Bu sözünü hiç unutmam. Zengin taraf:

“-Ayrı ev açarım.” Tam karşımıza yeni bina yapılmıştı. “Bizim oğlumuzla evlendiğinde, kızın karşı apartmanda olacak, el sallasanız sizi görecek!” dediler.

Bu tarafta ise, Ahmet Bey ekmeğini taştan kendi çıkaracak, hayata sıfırdan başlayacak. Ayrı ev açamayacak. Ailesi ile beraber yaşayacağım. Düşünün, bugün böyle bir durum olsa hem âileler, hem kızlar zengin olanı tercih eder, öyle değil mi? Babam bana:

“-Kızım sen nereye gidecek olsan, kısmetin seninle gider!” dedi.
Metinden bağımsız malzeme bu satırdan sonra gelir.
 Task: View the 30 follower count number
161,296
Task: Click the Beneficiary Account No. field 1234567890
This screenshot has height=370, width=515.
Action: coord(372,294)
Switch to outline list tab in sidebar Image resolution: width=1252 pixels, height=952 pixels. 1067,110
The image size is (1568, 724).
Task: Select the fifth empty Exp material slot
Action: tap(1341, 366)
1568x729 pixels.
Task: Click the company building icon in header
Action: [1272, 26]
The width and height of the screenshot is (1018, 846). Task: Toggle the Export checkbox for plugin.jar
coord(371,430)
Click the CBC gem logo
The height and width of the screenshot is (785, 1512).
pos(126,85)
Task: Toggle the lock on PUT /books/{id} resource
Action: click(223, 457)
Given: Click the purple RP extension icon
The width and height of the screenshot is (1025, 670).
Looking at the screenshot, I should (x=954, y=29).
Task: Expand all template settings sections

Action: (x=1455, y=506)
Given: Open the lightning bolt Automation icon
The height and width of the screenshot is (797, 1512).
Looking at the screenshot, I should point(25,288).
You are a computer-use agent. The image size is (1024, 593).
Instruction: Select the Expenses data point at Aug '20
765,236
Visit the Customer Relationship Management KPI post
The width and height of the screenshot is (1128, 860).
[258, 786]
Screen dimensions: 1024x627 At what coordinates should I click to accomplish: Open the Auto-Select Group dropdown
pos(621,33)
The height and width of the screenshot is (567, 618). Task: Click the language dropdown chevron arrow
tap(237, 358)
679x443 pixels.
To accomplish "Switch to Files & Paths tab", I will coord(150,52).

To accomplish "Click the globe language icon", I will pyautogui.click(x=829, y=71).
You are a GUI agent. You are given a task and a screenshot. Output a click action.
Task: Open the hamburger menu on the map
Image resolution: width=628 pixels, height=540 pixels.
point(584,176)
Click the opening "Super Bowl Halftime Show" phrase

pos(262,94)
Böylece yapılan yoğun istişareler neticesinde, babam Ahmet Bey’in ahlâk ve çalışkanlık açısından daha isabetli olduğunu düşünerek beni halamın oğluna vermeye karar verdi. Biz ne kadar yakın akraba dahî olsak birbirimizi neredeyse hiç görmemiştik. Ben çocuk yaşlarındayken Ahmet Bey ilkokulu bitirince İstanbul’a gitmiş, eniştesi ile ticaret yapmış, o yüzden biz birbirimizi neredeyse hiç görmeden büyümüştük. Askerliğini İstanbul’da yapmıştı. Bizim evlenmemize yakın Kayseri’ye dönmüş.

Ben kışları, Kız Sanat Okulu’na giderdim, yazın da Kur’ân Kursu’na… İşte bir yaz akşamı beni istemeye geldiklerinde de Yâsîn Sûresi’nin son sayfasını ezberliyordum. Hattâ son sayfasını tekrar ederek kahveyi pişiriyordum. Acaba hangi kız, Kur’ân ezberi yaparken isteme kahvesini pişirmiştir. Demek ki yaşımın küçüklüğü sebebiyle o ânın heyecanında değil, sûremi ezberlemenin derdindeymişim. Benim en sağlam, en güzel ezberim o son sayfadır. Hâlâ son sayfayı okudukça o günü hatırlarım, elhamdülillah! Bu hatıra, bana çok huzur verir.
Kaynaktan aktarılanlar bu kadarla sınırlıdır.